→ **AIM OF THE EXERCISE**:
From the line containing "Open the 피드 콘텐츠 업로드 하기 mission title" to the end of the entries, return every line exactly, both ends included, and add nothing.

→ **DATA EXTRACTS**:

++++++

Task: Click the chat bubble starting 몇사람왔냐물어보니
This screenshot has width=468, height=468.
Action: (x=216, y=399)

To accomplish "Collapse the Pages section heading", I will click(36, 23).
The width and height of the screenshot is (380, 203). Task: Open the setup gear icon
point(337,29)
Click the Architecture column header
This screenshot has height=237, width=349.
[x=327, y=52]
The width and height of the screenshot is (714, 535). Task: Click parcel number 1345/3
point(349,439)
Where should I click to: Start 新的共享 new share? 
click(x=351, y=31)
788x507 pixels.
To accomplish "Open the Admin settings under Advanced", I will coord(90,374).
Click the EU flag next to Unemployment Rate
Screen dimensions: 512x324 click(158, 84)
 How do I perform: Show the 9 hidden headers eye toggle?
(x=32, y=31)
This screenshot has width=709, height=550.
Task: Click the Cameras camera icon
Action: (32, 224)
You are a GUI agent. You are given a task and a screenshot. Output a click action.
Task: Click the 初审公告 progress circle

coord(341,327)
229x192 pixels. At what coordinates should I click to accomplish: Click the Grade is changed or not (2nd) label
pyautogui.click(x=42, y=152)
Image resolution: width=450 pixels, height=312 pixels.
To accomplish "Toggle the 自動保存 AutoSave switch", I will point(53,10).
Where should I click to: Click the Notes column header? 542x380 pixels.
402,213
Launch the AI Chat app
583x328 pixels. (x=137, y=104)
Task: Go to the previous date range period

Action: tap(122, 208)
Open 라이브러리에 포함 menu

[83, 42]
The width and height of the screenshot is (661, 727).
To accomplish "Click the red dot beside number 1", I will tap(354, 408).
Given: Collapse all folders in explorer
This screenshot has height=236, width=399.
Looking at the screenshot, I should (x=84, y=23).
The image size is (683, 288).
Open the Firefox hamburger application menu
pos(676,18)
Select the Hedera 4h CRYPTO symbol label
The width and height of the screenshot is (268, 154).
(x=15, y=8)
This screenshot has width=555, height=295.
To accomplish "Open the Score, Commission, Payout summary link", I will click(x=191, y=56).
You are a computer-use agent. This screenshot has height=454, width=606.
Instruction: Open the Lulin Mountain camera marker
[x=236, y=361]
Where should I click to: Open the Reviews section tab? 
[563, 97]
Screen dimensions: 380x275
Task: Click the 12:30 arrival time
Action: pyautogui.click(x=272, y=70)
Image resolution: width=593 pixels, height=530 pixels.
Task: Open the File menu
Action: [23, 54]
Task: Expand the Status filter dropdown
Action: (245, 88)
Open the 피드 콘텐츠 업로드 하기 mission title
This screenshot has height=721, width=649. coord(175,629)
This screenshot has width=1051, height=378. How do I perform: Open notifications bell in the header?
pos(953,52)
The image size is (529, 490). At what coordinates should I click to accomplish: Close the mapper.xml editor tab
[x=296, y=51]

++++++

→ **YOUR SOLUTION**:
Open the 피드 콘텐츠 업로드 하기 mission title
This screenshot has height=721, width=649. coord(175,629)
This screenshot has width=1051, height=378. How do I perform: Open notifications bell in the header?
pos(953,52)
The image size is (529, 490). At what coordinates should I click to accomplish: Close the mapper.xml editor tab
[x=296, y=51]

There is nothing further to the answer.